▸ Written request
Recast the material below as a JSON list of strings, one string per line, with blank lines dropped and the pictures left out.

--- begin ---

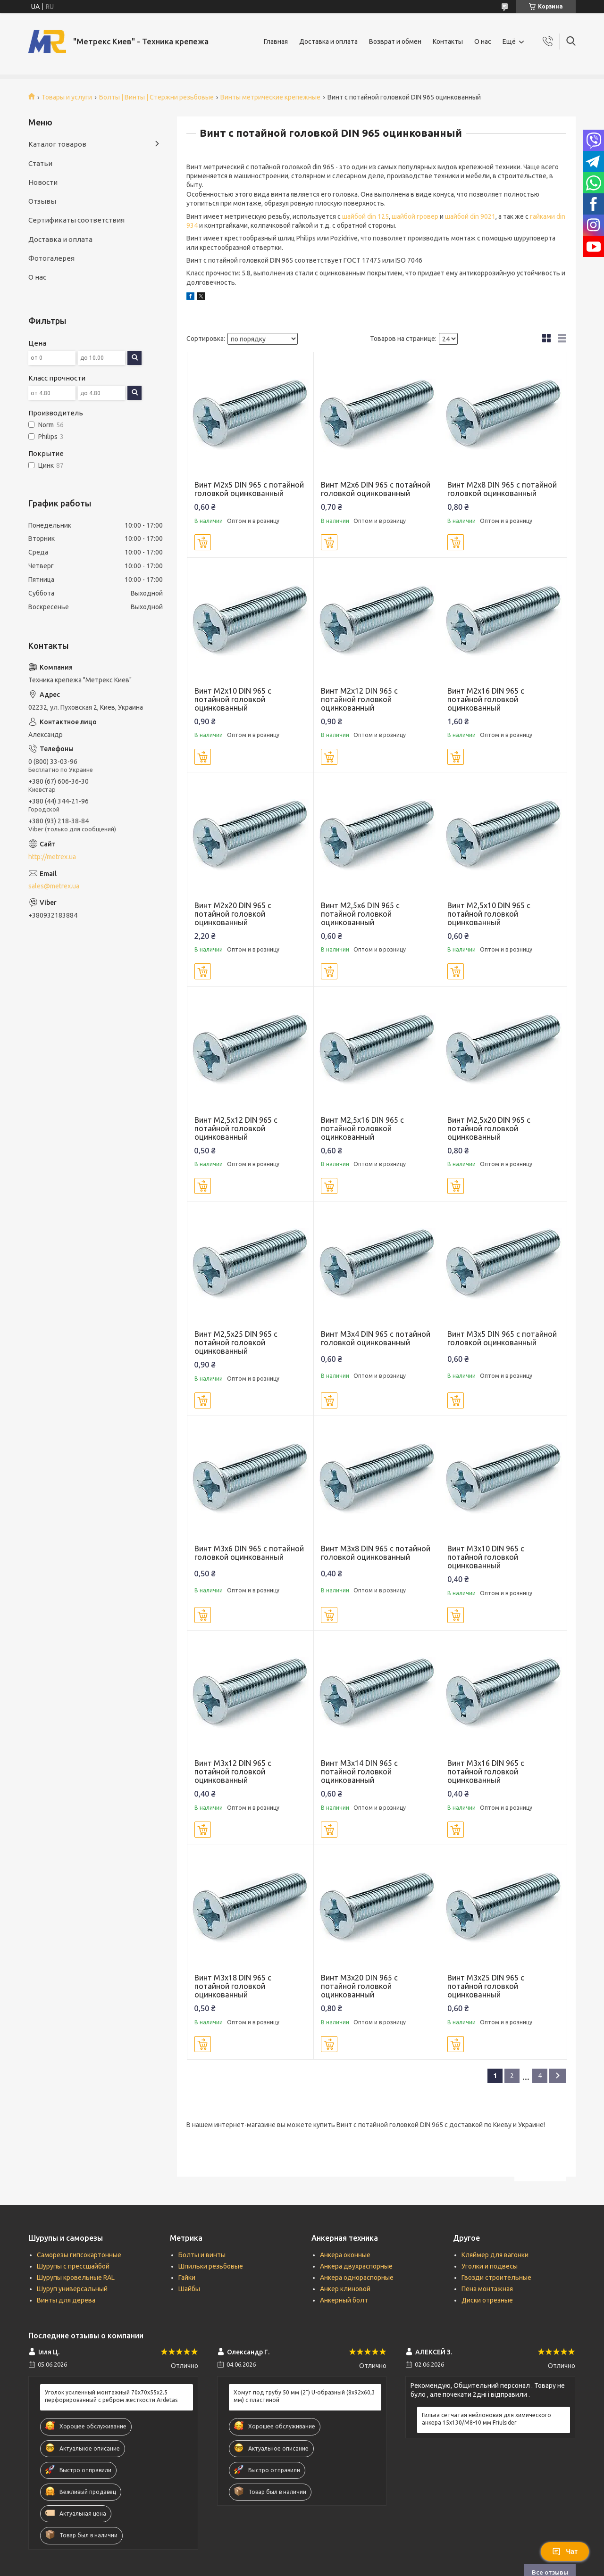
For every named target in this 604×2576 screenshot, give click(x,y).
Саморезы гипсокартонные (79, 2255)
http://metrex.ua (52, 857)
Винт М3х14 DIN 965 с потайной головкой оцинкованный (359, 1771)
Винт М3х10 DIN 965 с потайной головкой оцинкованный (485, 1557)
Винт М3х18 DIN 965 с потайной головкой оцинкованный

--- end ---

▸ Solution for this exercise
[
  "For every named target in this 604×2576 screenshot, give click(x,y).",
  "Саморезы гипсокартонные (79, 2255)",
  "http://metrex.ua (52, 857)",
  "Винт М3х14 DIN 965 с потайной головкой оцинкованный (359, 1771)",
  "Винт М3х10 DIN 965 с потайной головкой оцинкованный (485, 1557)",
  "Винт М3х18 DIN 965 с потайной головкой оцинкованный"
]